» DATA FOR THE TASK:
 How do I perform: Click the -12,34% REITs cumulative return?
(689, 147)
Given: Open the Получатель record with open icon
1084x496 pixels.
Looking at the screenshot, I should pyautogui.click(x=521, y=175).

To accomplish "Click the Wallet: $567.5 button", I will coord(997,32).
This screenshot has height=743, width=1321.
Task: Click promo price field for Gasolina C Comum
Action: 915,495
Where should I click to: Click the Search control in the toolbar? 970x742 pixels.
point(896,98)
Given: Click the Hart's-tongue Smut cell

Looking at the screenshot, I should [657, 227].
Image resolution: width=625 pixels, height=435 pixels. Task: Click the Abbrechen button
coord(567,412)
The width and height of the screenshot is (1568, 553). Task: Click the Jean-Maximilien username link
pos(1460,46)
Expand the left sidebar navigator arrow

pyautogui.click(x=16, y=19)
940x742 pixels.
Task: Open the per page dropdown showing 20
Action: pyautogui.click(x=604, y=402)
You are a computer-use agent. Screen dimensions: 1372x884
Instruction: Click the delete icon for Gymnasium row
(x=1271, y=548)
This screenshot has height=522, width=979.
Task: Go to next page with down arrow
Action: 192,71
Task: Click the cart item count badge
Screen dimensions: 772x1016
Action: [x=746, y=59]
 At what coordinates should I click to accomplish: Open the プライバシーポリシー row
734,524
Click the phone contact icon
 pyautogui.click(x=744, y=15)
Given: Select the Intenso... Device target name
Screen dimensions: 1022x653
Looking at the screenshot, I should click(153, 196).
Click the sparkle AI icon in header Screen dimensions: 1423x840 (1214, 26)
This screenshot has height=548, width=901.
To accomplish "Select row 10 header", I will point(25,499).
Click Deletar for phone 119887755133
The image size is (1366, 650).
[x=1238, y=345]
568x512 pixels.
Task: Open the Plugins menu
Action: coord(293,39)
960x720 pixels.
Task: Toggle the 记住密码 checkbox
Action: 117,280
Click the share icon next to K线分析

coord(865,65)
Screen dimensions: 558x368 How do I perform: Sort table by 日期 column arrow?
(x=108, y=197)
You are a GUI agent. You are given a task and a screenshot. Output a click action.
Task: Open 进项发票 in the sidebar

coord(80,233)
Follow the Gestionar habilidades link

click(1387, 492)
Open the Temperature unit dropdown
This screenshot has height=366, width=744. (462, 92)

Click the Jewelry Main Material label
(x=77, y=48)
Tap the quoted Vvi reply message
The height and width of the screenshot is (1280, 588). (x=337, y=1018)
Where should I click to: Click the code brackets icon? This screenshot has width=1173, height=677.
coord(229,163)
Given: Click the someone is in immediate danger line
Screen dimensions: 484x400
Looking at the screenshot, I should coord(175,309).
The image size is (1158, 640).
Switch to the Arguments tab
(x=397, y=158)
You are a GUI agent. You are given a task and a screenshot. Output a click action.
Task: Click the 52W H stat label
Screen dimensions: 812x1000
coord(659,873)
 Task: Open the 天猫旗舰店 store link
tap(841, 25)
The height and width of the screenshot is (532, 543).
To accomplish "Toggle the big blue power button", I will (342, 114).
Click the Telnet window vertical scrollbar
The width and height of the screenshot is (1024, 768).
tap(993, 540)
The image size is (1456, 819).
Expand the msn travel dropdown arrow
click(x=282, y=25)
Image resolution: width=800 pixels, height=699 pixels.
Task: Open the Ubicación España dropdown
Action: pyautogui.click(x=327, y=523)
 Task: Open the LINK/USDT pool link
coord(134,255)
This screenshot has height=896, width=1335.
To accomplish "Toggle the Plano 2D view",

» REQUIRED WORK:
Would you write out the full set of records above without alteration?

» OUTPUT OF THE EXERCISE:
 How do I perform: Click the -12,34% REITs cumulative return?
(689, 147)
Given: Open the Получатель record with open icon
1084x496 pixels.
Looking at the screenshot, I should pyautogui.click(x=521, y=175).

To accomplish "Click the Wallet: $567.5 button", I will coord(997,32).
This screenshot has height=743, width=1321.
Task: Click promo price field for Gasolina C Comum
Action: 915,495
Where should I click to: Click the Search control in the toolbar? 970x742 pixels.
point(896,98)
Given: Click the Hart's-tongue Smut cell

Looking at the screenshot, I should [657, 227].
Image resolution: width=625 pixels, height=435 pixels. Task: Click the Abbrechen button
coord(567,412)
The width and height of the screenshot is (1568, 553). Task: Click the Jean-Maximilien username link
pos(1460,46)
Expand the left sidebar navigator arrow

pyautogui.click(x=16, y=19)
940x742 pixels.
Task: Open the per page dropdown showing 20
Action: pyautogui.click(x=604, y=402)
You are a computer-use agent. Screen dimensions: 1372x884
Instruction: Click the delete icon for Gymnasium row
(x=1271, y=548)
This screenshot has height=522, width=979.
Task: Go to next page with down arrow
Action: 192,71
Task: Click the cart item count badge
Screen dimensions: 772x1016
Action: [x=746, y=59]
 At what coordinates should I click to accomplish: Open the プライバシーポリシー row
734,524
Click the phone contact icon
 pyautogui.click(x=744, y=15)
Given: Select the Intenso... Device target name
Screen dimensions: 1022x653
Looking at the screenshot, I should click(153, 196).
Click the sparkle AI icon in header Screen dimensions: 1423x840 (1214, 26)
This screenshot has height=548, width=901.
To accomplish "Select row 10 header", I will point(25,499).
Click Deletar for phone 119887755133
The image size is (1366, 650).
[x=1238, y=345]
568x512 pixels.
Task: Open the Plugins menu
Action: coord(293,39)
960x720 pixels.
Task: Toggle the 记住密码 checkbox
Action: 117,280
Click the share icon next to K线分析

coord(865,65)
Screen dimensions: 558x368 How do I perform: Sort table by 日期 column arrow?
(x=108, y=197)
You are a GUI agent. You are given a task and a screenshot. Output a click action.
Task: Open 进项发票 in the sidebar

coord(80,233)
Follow the Gestionar habilidades link

click(1387, 492)
Open the Temperature unit dropdown
This screenshot has height=366, width=744. (462, 92)

Click the Jewelry Main Material label
(x=77, y=48)
Tap the quoted Vvi reply message
The height and width of the screenshot is (1280, 588). (x=337, y=1018)
Where should I click to: Click the code brackets icon? This screenshot has width=1173, height=677.
coord(229,163)
Given: Click the someone is in immediate danger line
Screen dimensions: 484x400
Looking at the screenshot, I should coord(175,309).
The image size is (1158, 640).
Switch to the Arguments tab
(x=397, y=158)
You are a GUI agent. You are given a task and a screenshot. Output a click action.
Task: Click the 52W H stat label
Screen dimensions: 812x1000
coord(659,873)
 Task: Open the 天猫旗舰店 store link
tap(841, 25)
The height and width of the screenshot is (532, 543).
To accomplish "Toggle the big blue power button", I will (342, 114).
Click the Telnet window vertical scrollbar
The width and height of the screenshot is (1024, 768).
tap(993, 540)
The image size is (1456, 819).
Expand the msn travel dropdown arrow
click(x=282, y=25)
Image resolution: width=800 pixels, height=699 pixels.
Task: Open the Ubicación España dropdown
Action: pyautogui.click(x=327, y=523)
 Task: Open the LINK/USDT pool link
coord(134,255)
This screenshot has height=896, width=1335.
To accomplish "Toggle the Plano 2D view",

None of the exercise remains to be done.